Synthetic data can help by creating artificial records that follow similar statistical patterns as the real data, without directly exposing the original records. However, synthetic data should not be assumed to be useful or safe automatically. It needs to be evaluated carefully.

This project focuses on one important question:

> If we train a machine learning model on synthetic data, can it still perform well on real unseen data?

---

## Dataset

This project uses the **Adult Income dataset**, a real-world tabular dataset commonly used for classification tasks.

The dataset includes features such as:

- age
- workclass
- education
- marital status
- occupation
- relationship
- race
- sex
- capital gain
- capital loss
- hours worked per week
- native country

The target variable is income class:

- `<=50K`
- `>50K`

This makes the project a **binary classification problem**.

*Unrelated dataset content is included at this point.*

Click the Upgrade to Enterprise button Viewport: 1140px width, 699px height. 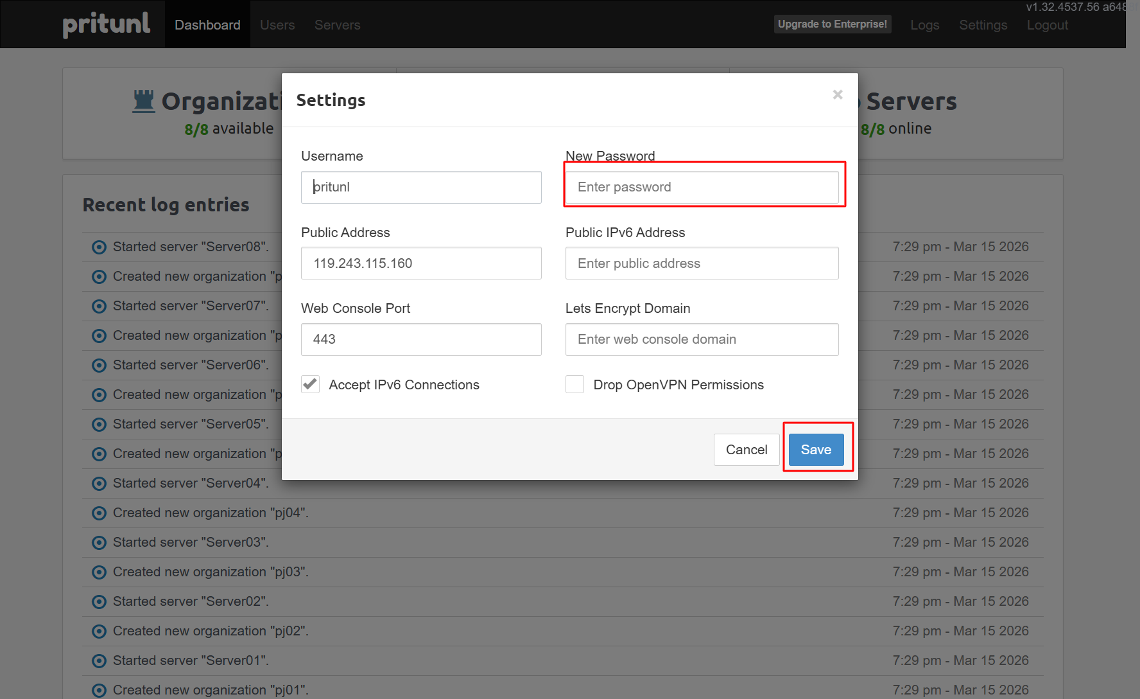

I selected this dataset because it contains both numerical and categorical variables, which makes it a good example for testing synthetic tabular data generation.

---

## Project Objective

The objective of this project is to build an end-to-end workflow using SDV.

The project includes:

- loading and cleaning a real dataset
- exploring the dataset through basic EDA
- generating synthetic data using SDV
- evaluating synthetic data quality using SDMetrics
- training machine learning models on real and synthetic data
- comparing model performance using classification metrics
- discussing limitations and possible improvements

The main experiment is:

> Train models on synthetic data and evaluate them on real test data.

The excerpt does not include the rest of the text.